▶ _Enregistrements issus d'une source de données_:
──────────────────────────────
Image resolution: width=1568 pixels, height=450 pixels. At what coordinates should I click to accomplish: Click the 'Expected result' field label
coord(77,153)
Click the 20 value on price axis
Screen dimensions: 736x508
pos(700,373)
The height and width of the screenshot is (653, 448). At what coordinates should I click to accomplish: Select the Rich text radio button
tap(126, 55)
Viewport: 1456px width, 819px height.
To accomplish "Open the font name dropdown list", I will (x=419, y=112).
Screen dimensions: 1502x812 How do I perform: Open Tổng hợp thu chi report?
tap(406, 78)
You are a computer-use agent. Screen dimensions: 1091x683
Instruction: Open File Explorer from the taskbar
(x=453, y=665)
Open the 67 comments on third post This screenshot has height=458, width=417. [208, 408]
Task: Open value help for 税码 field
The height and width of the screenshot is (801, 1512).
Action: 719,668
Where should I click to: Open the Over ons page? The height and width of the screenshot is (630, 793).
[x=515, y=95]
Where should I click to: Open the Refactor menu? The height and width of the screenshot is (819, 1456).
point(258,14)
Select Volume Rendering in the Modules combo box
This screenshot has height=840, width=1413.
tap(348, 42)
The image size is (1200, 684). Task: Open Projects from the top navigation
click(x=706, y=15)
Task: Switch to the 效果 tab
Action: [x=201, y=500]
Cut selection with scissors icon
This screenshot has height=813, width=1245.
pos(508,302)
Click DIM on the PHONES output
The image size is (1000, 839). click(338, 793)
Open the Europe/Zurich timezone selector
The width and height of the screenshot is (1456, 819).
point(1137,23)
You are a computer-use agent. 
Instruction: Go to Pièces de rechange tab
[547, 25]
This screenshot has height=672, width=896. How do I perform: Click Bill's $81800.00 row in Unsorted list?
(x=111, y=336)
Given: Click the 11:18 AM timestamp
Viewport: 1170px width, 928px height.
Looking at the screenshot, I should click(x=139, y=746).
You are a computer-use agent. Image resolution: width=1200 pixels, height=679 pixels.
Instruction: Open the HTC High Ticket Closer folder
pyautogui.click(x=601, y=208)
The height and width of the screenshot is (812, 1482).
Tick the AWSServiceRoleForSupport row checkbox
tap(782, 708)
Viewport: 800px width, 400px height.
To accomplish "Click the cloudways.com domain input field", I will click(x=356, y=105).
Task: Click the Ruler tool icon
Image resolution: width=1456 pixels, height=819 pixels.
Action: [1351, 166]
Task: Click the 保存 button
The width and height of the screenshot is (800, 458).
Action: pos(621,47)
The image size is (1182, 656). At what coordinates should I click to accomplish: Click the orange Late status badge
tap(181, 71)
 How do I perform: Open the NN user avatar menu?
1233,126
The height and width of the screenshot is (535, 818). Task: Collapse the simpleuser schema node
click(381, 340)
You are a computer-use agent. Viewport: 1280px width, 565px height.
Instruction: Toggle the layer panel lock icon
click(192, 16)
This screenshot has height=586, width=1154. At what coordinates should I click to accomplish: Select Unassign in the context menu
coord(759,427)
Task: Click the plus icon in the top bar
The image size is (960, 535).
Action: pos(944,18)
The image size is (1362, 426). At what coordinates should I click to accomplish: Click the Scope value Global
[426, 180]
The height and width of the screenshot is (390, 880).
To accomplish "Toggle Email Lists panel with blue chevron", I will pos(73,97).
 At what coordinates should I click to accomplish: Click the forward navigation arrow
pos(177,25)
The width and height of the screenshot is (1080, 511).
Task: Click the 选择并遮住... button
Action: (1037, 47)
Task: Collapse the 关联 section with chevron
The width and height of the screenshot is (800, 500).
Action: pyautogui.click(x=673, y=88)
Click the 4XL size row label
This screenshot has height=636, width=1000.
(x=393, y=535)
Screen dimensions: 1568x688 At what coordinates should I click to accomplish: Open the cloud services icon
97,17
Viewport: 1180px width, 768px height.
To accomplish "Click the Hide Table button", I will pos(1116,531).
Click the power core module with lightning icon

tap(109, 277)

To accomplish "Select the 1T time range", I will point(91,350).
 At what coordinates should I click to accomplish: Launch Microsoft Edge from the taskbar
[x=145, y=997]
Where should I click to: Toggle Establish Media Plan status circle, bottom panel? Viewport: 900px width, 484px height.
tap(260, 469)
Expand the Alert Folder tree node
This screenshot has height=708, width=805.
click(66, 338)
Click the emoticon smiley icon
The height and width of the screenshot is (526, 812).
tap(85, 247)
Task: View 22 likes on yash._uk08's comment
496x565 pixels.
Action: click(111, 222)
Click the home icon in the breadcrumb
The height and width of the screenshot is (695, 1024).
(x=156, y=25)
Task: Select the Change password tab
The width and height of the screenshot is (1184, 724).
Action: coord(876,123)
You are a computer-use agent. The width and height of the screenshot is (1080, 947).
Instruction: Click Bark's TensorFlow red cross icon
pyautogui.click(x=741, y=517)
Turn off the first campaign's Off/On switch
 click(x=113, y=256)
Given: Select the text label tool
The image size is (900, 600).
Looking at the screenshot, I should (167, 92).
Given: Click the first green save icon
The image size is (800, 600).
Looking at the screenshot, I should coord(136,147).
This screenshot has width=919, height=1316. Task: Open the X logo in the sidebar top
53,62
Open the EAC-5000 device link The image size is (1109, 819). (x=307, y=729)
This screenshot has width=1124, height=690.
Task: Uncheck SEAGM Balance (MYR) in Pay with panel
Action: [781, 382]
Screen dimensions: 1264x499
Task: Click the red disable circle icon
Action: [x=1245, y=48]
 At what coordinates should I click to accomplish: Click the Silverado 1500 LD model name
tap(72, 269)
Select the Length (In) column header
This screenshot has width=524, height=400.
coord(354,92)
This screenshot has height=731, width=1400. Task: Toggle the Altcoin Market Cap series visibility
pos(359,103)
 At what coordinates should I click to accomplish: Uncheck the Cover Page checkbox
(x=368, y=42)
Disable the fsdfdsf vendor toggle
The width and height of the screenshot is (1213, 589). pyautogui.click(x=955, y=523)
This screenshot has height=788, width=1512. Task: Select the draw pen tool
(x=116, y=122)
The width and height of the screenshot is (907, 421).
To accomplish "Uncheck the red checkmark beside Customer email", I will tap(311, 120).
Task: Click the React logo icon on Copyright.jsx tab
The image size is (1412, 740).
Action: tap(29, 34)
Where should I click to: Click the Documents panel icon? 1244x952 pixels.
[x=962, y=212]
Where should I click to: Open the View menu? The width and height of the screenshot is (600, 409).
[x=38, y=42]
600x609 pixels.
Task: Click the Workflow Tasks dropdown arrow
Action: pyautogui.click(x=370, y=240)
──────────────────────────────
▶ _Objectif_:
Recopiez à l'identique les lignes des données, depuis la toute première jusqu'à celle qui contient « pos(700,373) », incluse.

▶ _Corrigé_:
Image resolution: width=1568 pixels, height=450 pixels. At what coordinates should I click to accomplish: Click the 'Expected result' field label
coord(77,153)
Click the 20 value on price axis
Screen dimensions: 736x508
pos(700,373)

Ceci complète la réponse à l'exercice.